Aggregates and Facade pattern

Aggregates in domain driven design are in fact the equivalents of facade design pattern. Let us have a look at facade pattern principle:

Facade Pattern:

Almost all design patterns have a common feature: When you read them for the first time, you do not even notice their application and do not understand how they work! The facade pattern is no exception.

What is “facade” at all?

Suppose I have 3 classes within my code. Class1, Class2 and Class3.

aggregates

As the shape says, these classes have methods that interact with each other.

For example, when the first class executes “A” method. After that, we want the second class to run method “B” and proceed in the same way.

In one sentence, we want to call several methods from several classes and perform some operations.

We usually do this in the form either inside the controller or inside the class, or wherever needed. From these classes, we create instances or and call their methods.
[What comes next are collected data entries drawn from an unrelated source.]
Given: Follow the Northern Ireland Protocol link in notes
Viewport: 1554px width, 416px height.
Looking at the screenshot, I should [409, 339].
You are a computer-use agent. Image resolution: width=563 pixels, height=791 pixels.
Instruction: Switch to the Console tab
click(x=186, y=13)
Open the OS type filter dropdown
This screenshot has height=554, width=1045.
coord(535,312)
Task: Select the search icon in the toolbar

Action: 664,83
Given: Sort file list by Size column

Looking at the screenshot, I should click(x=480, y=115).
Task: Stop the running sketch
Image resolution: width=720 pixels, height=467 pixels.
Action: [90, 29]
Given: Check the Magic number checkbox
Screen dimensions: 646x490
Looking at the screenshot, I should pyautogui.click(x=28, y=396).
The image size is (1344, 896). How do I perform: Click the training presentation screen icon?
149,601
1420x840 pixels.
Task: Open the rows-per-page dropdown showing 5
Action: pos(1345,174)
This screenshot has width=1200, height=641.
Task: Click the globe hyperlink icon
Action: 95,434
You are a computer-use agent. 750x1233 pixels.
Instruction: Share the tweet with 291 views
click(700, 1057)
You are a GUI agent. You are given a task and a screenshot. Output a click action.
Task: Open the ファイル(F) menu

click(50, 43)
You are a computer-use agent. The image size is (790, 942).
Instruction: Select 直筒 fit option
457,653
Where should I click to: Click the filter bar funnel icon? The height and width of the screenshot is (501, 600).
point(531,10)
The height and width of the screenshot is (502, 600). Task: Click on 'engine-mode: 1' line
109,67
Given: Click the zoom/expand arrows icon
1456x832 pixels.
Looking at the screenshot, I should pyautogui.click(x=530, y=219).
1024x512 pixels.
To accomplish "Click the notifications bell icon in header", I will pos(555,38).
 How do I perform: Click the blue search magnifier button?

The Facade Pattern is a class that does the same. That is, we have a class that has variables or fields of Class1 and Class2 and Class3, and invokes their methods. Perhaps a code example is more telling to you:

    public class Class1
    {
        public void MethodA()
        {
            //Do SOmething
        }
    }
    public class Class2
    {
        public void MethodB()
        {
            //Do SOmething
        }
    }
    public class FacadeClass
    {
        private Class1 _class1Field = new Class1();
        private Class2 _class2Field = new Class2();
        public void JobMethod()
        {
            _class2Field.MethodB();
            _class1Field.MethodA();
            //...
        }
    }

As you can see in the code, Class 1 and Class 2 have methods used in the ‘Job Method’ method in the Facade class.
Was not it simple? All design patterns are simple. But the complex issue is to know where to use. If you look a little bit, you’ll surely see examples of using this pattern. Controllers in MVC and Services in Domain Driven Design are all examples of using this pattern.

Aggregates

If you are not familiar with DDD architecture, this paragraph may do any good for you.
Aggregate is a concept used in Domain-based architecture. The bottom line is that there are a number of domain entities. Sometimes these Entities work together to interact. Let us take an example:

aggregate

As shown in the figure, we deal with 4 Entity: Order – Order Items – VatRate and Customer.
As discussed earlier, Domain Driven Design is a kind of process-based development. Consider how a customer wants to register an order. How is this process done? The customer makes an order and then creates a number of OrderItem and places the order ID in the OrderItem? No In the real world, it’s not like that. In the real world, the customer gives an order and announces the goods he wants.
So the customer does not know what the OrderItem is. The customer only knows the order and the goods. And the procedure is to order a number of items.
Aggregates are in fact a number of classes that work together and interact, and only one is seen from the outside which is called aggregate root! So, in the process of ordering, the client only sees the Order class and does not know the details of the case. Just like a sheet of paper that we either write in or remove a product from.
In fact, the client only deals with the Order class and adds a product by AddItem method or by removing a product by RemoveItem method. In this way, it does not engage in the internal complexity of the relationship between Order and OrderItem and other things.
So the total Order, OrderItem, and VatRate classes together form an Aggregate. Consider Aggregate as an order form filled in and then we deal with this form.

Conclusion

As you can see, Aggregates can best be implemented by the Facade Pattern. Consider that the Order class is a facade and have a OrderItem as a field. Then add the items to the OrderItem via the AddItem method.